▸ **WHAT YOU HAVE TO DO**
Please copy out the stretch of the listing from the line containing "Find the location" through the end of the listing, leaving out the pictures.

·····

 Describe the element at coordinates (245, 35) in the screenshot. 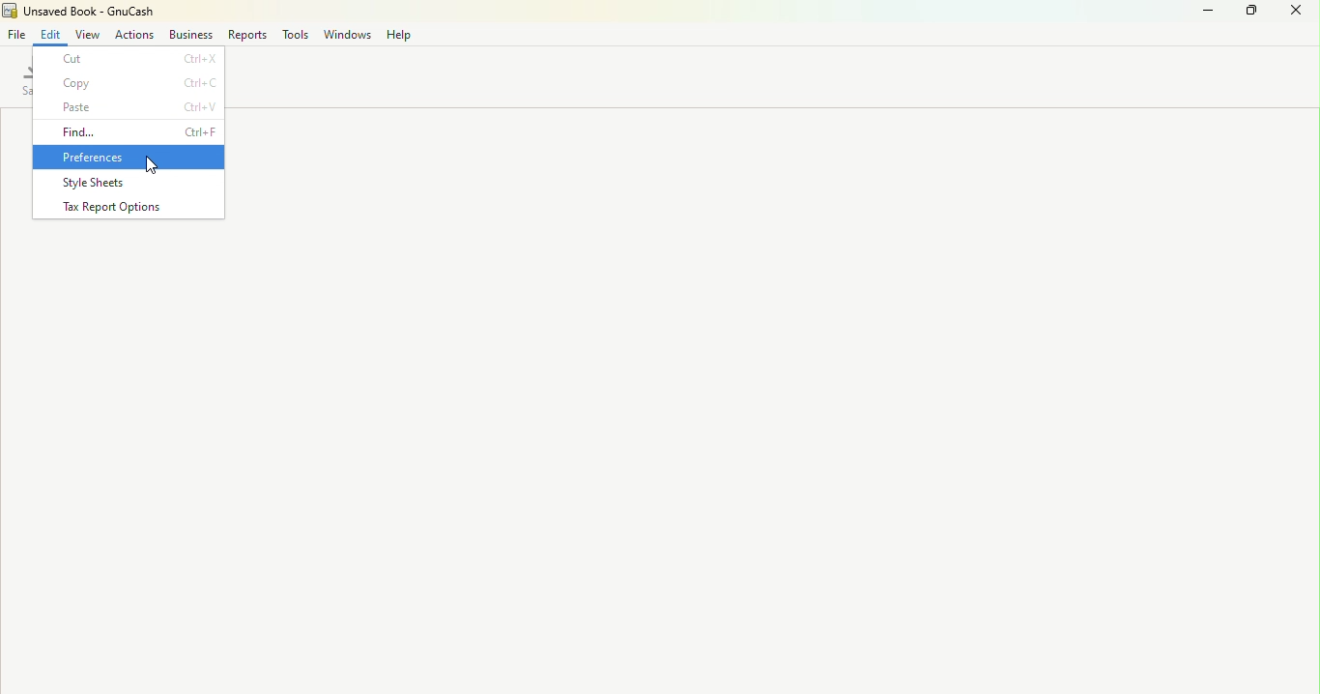

I see `Reports` at that location.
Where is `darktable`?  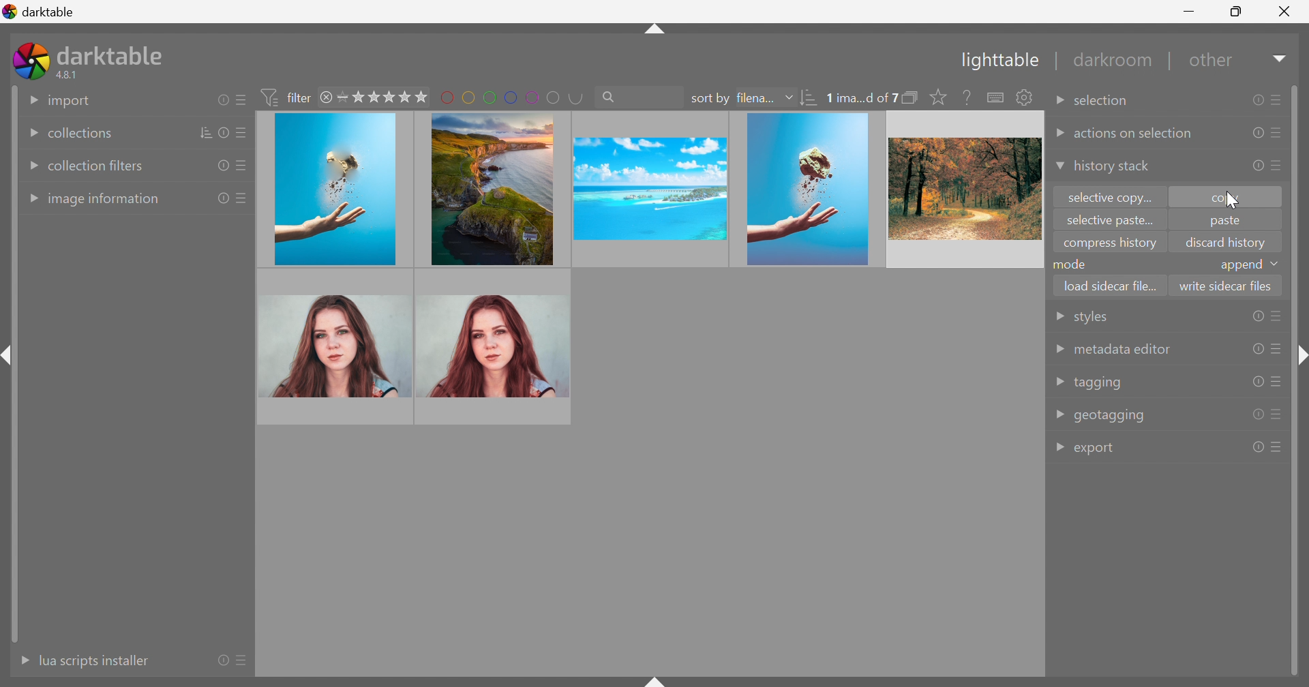
darktable is located at coordinates (40, 10).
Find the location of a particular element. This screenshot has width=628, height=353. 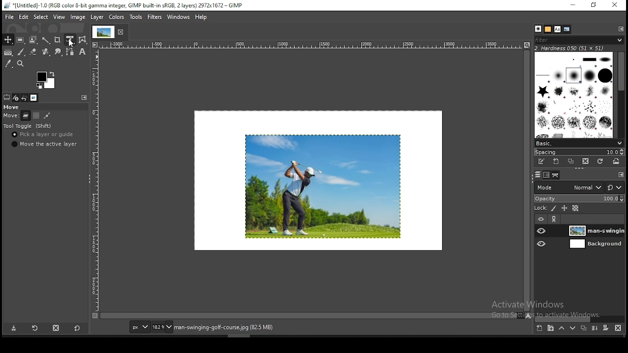

delete layer is located at coordinates (618, 328).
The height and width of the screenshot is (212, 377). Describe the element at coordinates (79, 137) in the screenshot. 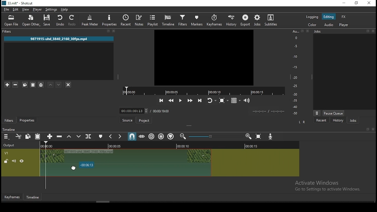

I see `overwrite` at that location.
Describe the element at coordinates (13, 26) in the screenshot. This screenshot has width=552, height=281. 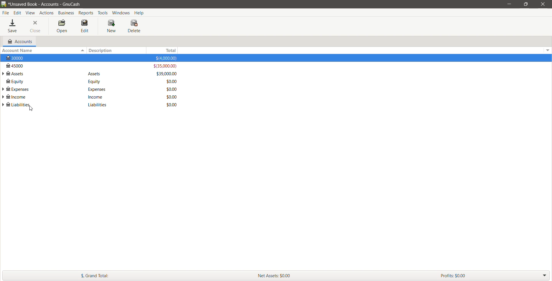
I see `Save` at that location.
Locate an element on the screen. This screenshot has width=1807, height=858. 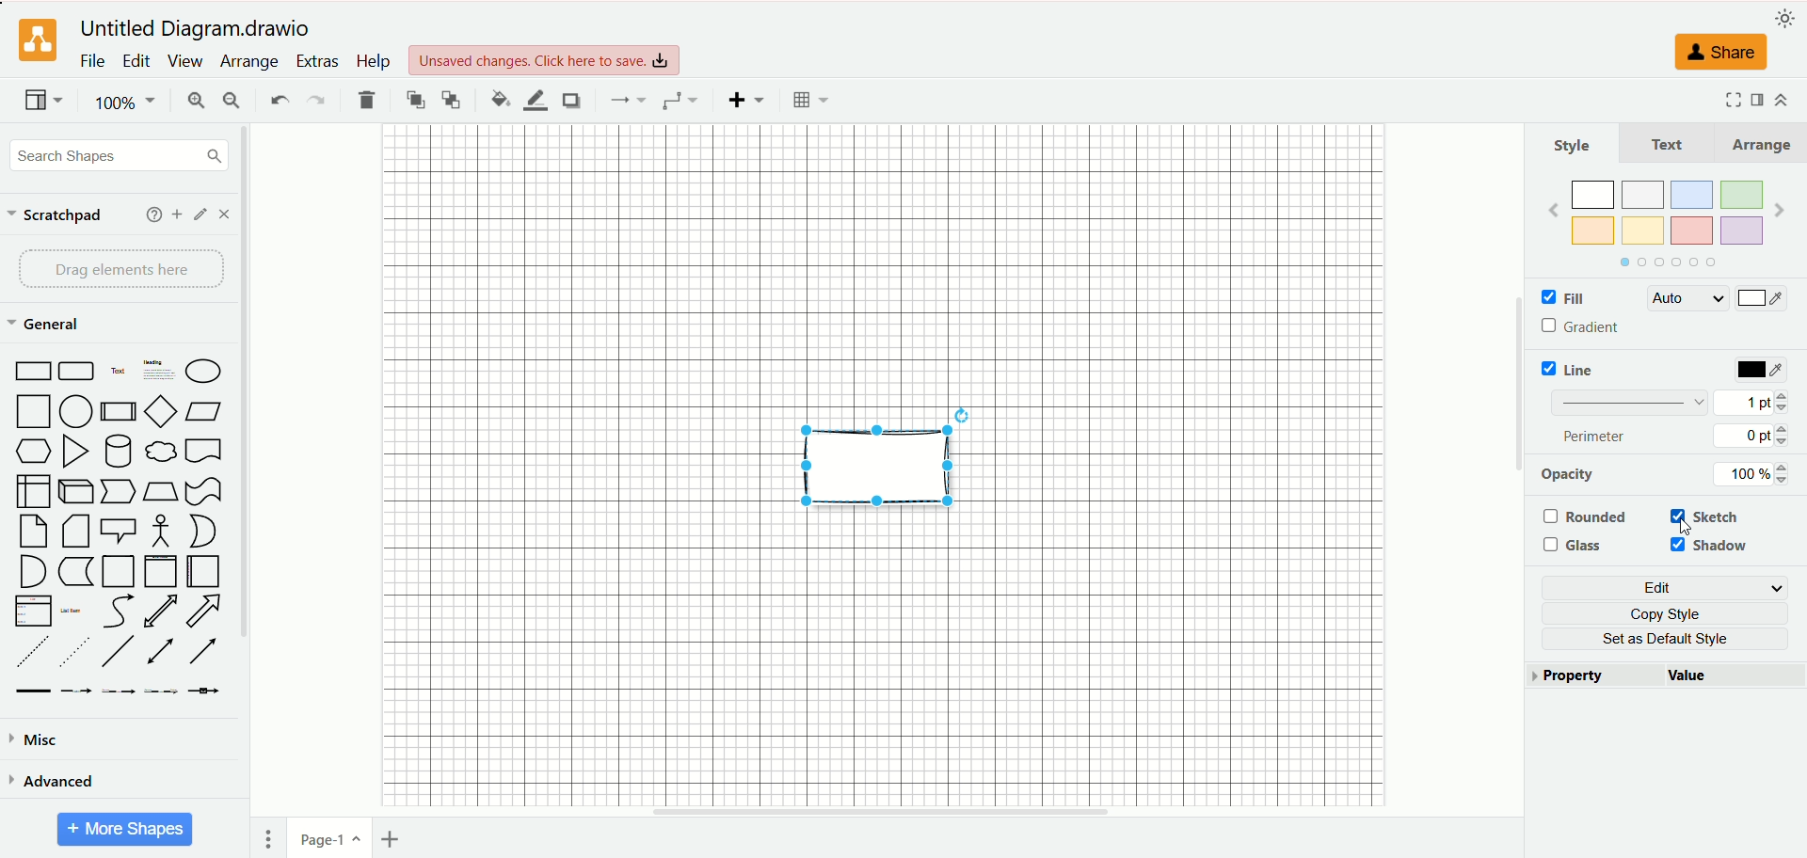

·····

▸ **WRITTEN ANSWER**
Find the location of a particular element. This screenshot has width=628, height=353. 

delete layer is located at coordinates (618, 328).
The height and width of the screenshot is (212, 377). Describe the element at coordinates (79, 137) in the screenshot. 

I see `overwrite` at that location.
Describe the element at coordinates (13, 26) in the screenshot. This screenshot has width=552, height=281. 
I see `Save` at that location.
Locate an element on the screen. This screenshot has width=1807, height=858. 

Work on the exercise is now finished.